Biosimilars versus Brands, reality check?

So far, Biosimilar approval and adoption in the United States has been very slow compared to the other countries.

Pfizer launched Inflectra, a biosimilar to J&J’s Remicade, in November 2016, while Samsung Bioepsis received FDA approval for Renflexis, the second biosimilar for Remicade, in April 2017.  J&J reported that the U.S. sales of Remicade dropped 19 percent in 2018 due to fierce competition from biosimilars, however, J&J still leads with 92 percent of the market.

Source: DRG Fingertip formulary data as of Sept. 2019, representing % of covered lives for Inflectra, Remicade, and Renflexis at national level across plan formularies

As of September 2019, Remicade is covered nationally for about 21 percent at preferred tier for commercial and Medicare plan formularies as compared to Inflectra and Renflexis. Although competition is close, Remicade is not significantly impacted by biosimilars.

One of the major hurdles for Inflectra and Renflexis was interchangeability. Both drugs cannot be substituted at the pharmacy level without physician approval. J&J also noted that a lack of interchangeable biosimilars keeps Remicade sales erosion at a minimum.  In addition, most payers limit the biosimilar on their formulary to keep it simple and maintain higher rebates on original brands.

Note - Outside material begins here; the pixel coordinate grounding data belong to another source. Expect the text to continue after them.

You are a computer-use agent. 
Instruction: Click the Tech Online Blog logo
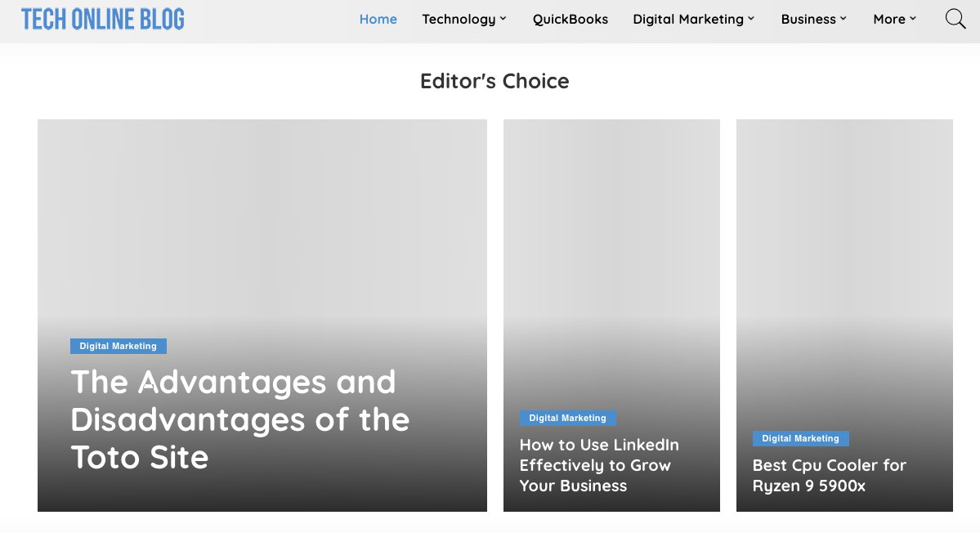click(x=103, y=20)
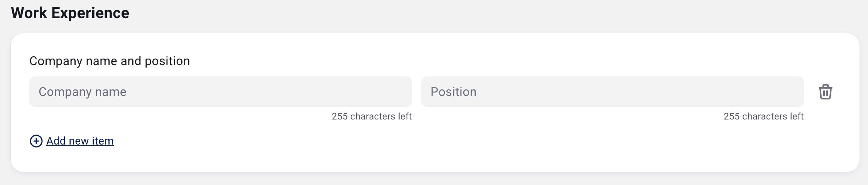
Task: Click the character counter below Company name
Action: tap(372, 116)
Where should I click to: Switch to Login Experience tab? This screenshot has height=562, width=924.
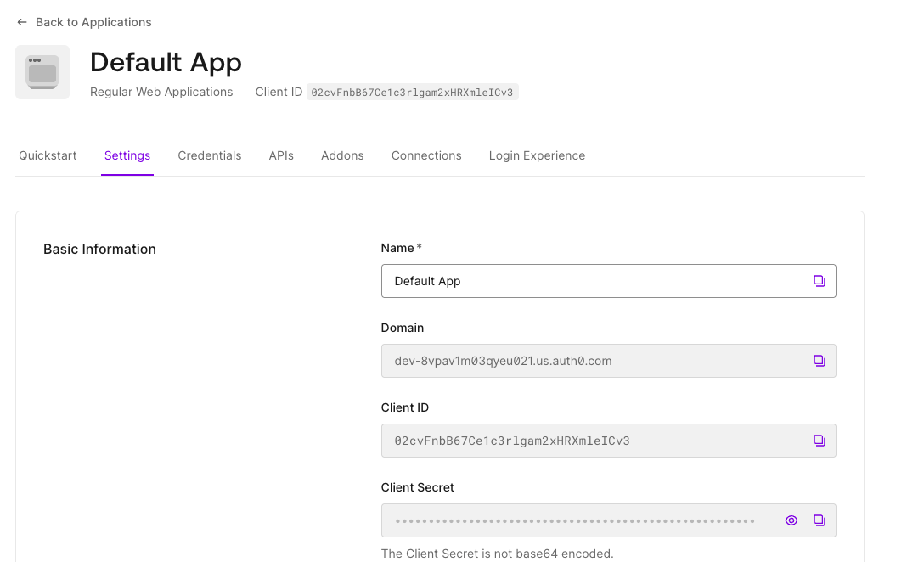click(x=537, y=155)
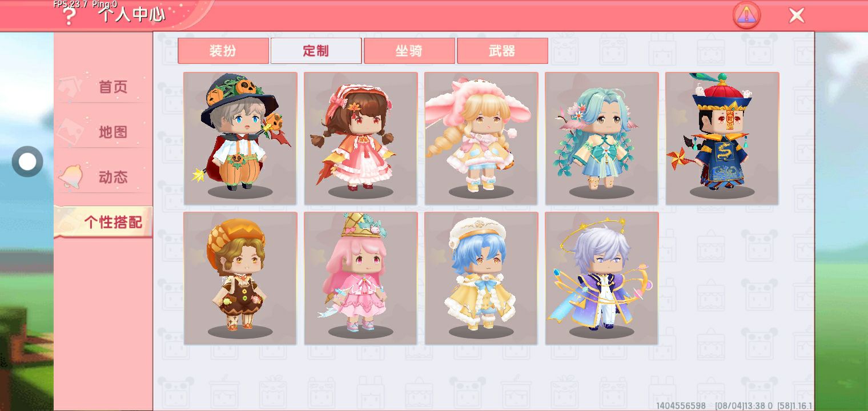Tap the floating white circle button

(27, 162)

Meanwhile, J&J and Pfizer are also engaged in a legal combat around biosimilar. Pfizer is suing J&J under antitrust statutes, claiming that within weeks of the launch of Inflectra, J&J implemented a “biosimilar readiness plan” that illegally blocked payers from reimbursing Inflectra and other Remicade biosimilars. Pfizer claims that J&J’s plan included exclusive contracts that withheld rebates from insurers unless they excluded biosimilars from formularies or impose fail-first preconditions for biosimilars.

Biosimilar price erosion, the next wave!

Although biosimilars were not able to produce a huge impact on brand sales, the drugs have at least started to compete directly with brands in the United States. Some estimates have predicted a cost-savings of around $54 billion over 10 years, so this may be only the beginning. Additionally, the FDA is taking efforts to streamline the regulatory process and introduced the Biosimilars Action Plan, which is a positive step in expanding treatment options for patients. UnitedHealth’s move, if followed by other large payers along with multipronged strategies to improve post-approval market access, could definitely increase uptake of biosimilars in the future.